[START OF Provided text]
Shakespeare's Sister has come across a piece of Right Wing propaganda masquerading as a children's book. It's called Help! Mom! There Are Liberals Under My Bed! and it tells the terrifying tale of how two enterprising Christian boys set up a lemonade stand only to have Liberals swoop down on them, empty their piggy bank of half their dimes and quarters as "taxes," force the boys to sell a stalk of broccoli with every glass of lemonade, and, horror of horrors, order them to take down their picture of Jesus.
The cover illustration, done with all the artistry of the comic books visiting firefighters, cops, and health care workers give out when they visit grade school classrooms to warn kids not to play with matches, talk to strangers, or do drugs, shows a raging Hillary Clinton, a donkey (because all Democrats are Liberals and all Liberals are socialists and all socialists are commies), and a jowly, white-haired old white guy in glasses who is probably meant to be a college professor or a member of the Liberally-biased Main Stream Media but who looks to me more like that great Liberal ogre, a banker.
(On closer inspection the old white guy must be a college professor because I see that the donkey is holding a microphone, which makes sense, because it's the Democrats who control the news media, you know. The old white guy still looks like a banker to me. For one thing, he's wearing a tie. When was the last time you saw a college professor wearing a tie? I guess they still do in those Liberal bastions, the business schools.)
This is the kind of outrageousness you can't help thinking must be a joke or a hoax by some Liberals inspired by Jesus' General or a clever parody by the editors of the Onion.
[END OF Provided text]
[START OF Records provided]
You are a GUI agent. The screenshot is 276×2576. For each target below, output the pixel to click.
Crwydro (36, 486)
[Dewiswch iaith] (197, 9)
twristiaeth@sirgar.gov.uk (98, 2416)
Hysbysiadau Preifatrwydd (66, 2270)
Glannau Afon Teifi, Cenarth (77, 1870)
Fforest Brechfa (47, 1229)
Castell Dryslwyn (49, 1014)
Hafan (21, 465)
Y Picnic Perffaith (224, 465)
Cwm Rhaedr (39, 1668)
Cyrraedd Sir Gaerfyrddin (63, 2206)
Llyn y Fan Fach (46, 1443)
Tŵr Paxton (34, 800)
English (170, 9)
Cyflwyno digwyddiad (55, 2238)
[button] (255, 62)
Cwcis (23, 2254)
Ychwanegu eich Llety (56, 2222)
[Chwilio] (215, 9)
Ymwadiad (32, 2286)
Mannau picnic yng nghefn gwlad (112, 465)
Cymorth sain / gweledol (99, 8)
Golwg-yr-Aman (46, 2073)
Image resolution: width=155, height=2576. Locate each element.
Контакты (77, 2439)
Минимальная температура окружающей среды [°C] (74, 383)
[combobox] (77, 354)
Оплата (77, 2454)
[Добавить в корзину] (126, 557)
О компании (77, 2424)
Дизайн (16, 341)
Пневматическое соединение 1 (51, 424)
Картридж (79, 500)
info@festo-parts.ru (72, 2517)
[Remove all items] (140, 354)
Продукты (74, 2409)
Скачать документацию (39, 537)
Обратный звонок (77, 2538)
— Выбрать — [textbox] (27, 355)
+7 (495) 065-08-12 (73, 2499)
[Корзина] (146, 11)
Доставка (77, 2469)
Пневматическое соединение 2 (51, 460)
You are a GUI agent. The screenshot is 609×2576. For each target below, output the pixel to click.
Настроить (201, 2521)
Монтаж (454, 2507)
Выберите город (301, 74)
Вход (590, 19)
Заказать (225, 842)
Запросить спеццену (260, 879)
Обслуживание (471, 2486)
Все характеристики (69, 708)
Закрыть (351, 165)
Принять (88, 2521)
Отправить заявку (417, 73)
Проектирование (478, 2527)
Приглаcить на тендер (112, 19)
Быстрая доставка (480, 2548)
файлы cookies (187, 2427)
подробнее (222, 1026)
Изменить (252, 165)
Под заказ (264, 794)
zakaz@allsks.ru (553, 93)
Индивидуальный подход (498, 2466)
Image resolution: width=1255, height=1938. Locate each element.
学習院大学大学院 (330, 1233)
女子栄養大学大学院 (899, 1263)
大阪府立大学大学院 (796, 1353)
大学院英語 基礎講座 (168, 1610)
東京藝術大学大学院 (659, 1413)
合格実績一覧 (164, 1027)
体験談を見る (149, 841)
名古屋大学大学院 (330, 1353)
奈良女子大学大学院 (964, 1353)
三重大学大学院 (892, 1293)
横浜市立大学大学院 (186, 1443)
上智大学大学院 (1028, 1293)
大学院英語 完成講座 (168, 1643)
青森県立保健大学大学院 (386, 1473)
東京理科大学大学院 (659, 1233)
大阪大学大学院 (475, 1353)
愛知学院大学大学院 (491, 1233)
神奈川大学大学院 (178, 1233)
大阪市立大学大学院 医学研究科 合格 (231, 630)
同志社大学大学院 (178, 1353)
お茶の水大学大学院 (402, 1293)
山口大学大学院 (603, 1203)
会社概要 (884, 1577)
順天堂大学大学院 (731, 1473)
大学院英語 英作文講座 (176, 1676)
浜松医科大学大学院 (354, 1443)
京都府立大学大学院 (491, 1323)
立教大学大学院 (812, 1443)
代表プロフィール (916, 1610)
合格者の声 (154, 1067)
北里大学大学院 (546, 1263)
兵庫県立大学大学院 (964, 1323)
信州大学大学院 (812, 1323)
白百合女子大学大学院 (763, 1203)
[END OF Records provided]
Task description. Write the next part of the blog post about the children's book, picking up after its last sentence. The data has no connection to the blog post about the children's book.

Output.
Nope. Apparently not. It's real, and meant to be taken seriously. I don't know if it's sincere. It strikes me as a classic adventure in the American Entrepreneurial Spirit, exemplifying the motto of that great philosopher of business, P.T. Barnum: There's one born every minute.
The author may think she's an angel ministering to sorely-tried conservative parents trying to defend their chidren's souls against the onslaughts of a ruthless, relentless, lubricious, and godless Liberal culture, but she and her publishers are good old-fashioned snake oil salesmen engaged in one of the main enterprises of American-style capitalism---identifying people's fears, hopes, dreams, and insecurities and selling them back to us in attractively colored and labeled bottles full of sugar and water.
I'm not going to bother here with lamenting the fact that the book, instead of helping conservative parents inculcate real conservative values like thrift, prudence, skepticism toward self-appointed world reformers, and a, guarded, respect for authority and tradition, gives them a means of innoculating the kids against creeping Liberalism with overdoses of fear and hatred.
It is worth pointing out, though, that by equating Liberals and Democrats with monsters the book is spreading the kind of eliminationist rhetoric David Neiwert warns that the Right is growing increasingly fond of and dependent on. Personally, the book's title doesn't make me think so much of monsters under the bed as the Calivin and Hobbes collection, Something Under the Bed is Drooling, and Mercer Mayer's very funny There's An Alligator Under My Bed, one of our kids' favorites when they were little. But I'm guessing that parents who buy this book don't let their kids have much else that isn't Preacher-approved propaganda and so for them monsters under the bed are monsters under the bed.
And I'll pause only briefly to shake my head over the way the book apparently conflates Christianity and making a buck. I don't understand how so many conservative Christians manage to do that, seeing as how one of the main running themes of Jesus' teaching is that the love of money is the root of all evil.
I understand why many of their big-name TV star preachers preach it. It explains to the fleeced flock why the hard-earned dollars they contribute to doing the Lord's work are going to buy their ministers 3000 dollar tailor-made suits and 3 million dollar mansions.
Let's leave all that aside for now. The point I want to make is that the accusations the book makes against Liberalism are all true. Even the broccoli. Maybe especially the broccoli.
To be continued after lunch in my next post.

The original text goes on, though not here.